WHAT IS REQUIRED
Pick up the piece on Mercy Corps' Ebola response in Liberia right after its last sentence and carry it forward.

The Ebola outbreak in West Africa continues to spread, devastating communities and killing thousands. Mercy Corps is mounting a massive public health education campaign to stem the spread of the disease in Liberia, the epicenter of the worst outbreak in history.
So far, there have been nearly 9,000 cases of Ebola reported in the region, which have resulted in more than 4,000 deaths. This week, the World Health Organization’s Dr. Aylward delivered the unsettling news that there could be as many as 10,000 new cases of Ebola every week by December.
A heartbreaking side-effect of the deadly disease: At least 3,700 children have lost one or both parents to Ebola. Children who’ve been orphaned are usually taken in by another family member, but the disease has caused such fear and panic in some communities that many children are ostracized instead of protected.
A family in Monrovia grieves the death of six-year-old Phelicia Anthony. Photo: Courtesy of Morgana Wingard for USAID
Organizations specializing in health care are best positioned to treat those infected, but our Strategic Response & Global Emergencies team identified a major gap in the efforts to prevent transmission and keep the outbreak from spiraling out of control — one that we can address using the extensive community networks we’ve cultivated over more than a decade of working in Liberia.
Working with trusted community leaders throughout Liberia, Mercy Corps will equip two million people — half of the country’s population — with accurate facts and critical health messages to stem the spread of Ebola.

GIVEN INFORMATION
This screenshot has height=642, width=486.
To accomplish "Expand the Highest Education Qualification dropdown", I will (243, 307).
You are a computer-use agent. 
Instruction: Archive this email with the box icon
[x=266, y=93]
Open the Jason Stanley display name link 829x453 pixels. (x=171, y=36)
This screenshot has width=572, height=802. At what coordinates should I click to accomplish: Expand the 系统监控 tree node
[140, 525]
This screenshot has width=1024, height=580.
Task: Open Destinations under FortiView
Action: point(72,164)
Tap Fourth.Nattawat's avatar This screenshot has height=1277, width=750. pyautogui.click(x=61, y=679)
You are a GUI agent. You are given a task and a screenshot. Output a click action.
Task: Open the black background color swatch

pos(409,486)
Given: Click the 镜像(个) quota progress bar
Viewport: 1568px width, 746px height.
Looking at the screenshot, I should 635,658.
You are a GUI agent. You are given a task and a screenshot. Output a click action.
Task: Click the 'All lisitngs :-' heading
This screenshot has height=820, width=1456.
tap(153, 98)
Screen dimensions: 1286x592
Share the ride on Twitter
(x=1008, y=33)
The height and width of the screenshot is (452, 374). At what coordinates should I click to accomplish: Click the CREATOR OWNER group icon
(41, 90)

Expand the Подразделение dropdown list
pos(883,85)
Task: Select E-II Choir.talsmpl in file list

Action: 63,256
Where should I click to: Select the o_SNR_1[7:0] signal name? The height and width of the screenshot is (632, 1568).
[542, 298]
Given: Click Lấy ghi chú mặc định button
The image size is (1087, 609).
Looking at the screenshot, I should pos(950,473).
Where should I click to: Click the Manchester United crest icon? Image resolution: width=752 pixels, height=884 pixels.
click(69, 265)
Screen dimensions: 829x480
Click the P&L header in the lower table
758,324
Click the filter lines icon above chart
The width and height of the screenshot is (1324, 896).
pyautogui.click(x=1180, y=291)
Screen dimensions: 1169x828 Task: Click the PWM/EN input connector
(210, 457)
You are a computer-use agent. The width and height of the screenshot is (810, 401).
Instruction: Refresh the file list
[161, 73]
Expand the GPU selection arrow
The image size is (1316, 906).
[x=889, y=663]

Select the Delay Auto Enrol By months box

EXERCISE RESULT
Since the outbreak began, a lack of awareness and public education about Ebola has created confusion, fear and chaos, making it even harder to contain the disease.
A public mural about Ebola is designed to make people aware of when to seek treatment, but the information needs to reach more communities throughout the country. Photo: Courtesy of Morgana Wingard for USAID
“The drama is fueled by genuine fear, a total lack of control that somehow ‘I can get this.’ That is why it is crucial that Mercy Corps fill the gap around community education,” said Mark Ferdig, Mercy Corps’ emergency team leader on the Ebola response.
According to the U.N., community engagement and activism are key to containing Ebola — especially to combat the lack of trust and misinformation that is spreading even faster than the virus.
“We must activate local networks of trusted community leaders to provide honest, clear information on how to eliminate the transmission of Ebola, and play a positive role in their community during this challenging time,” Ferdig added. “Together we can take the myth out of it. Ebola is real and the outbreak is morphing into a massive humanitarian crisis.”
In partnership with global health organization PSI, our response focuses on making accurate and up-to-date information accessible and credible, using materials developed by experts at the U.S. Centers for Disease Control & Prevention and the U.N.
Current awareness campaigns are increasing, but they are not coordinated or widespread enough to beat the rate of new Ebola cases. Our efforts are designed to quickly and effectively reach more urban and rural communities with the knowledge they need to prevent transmission.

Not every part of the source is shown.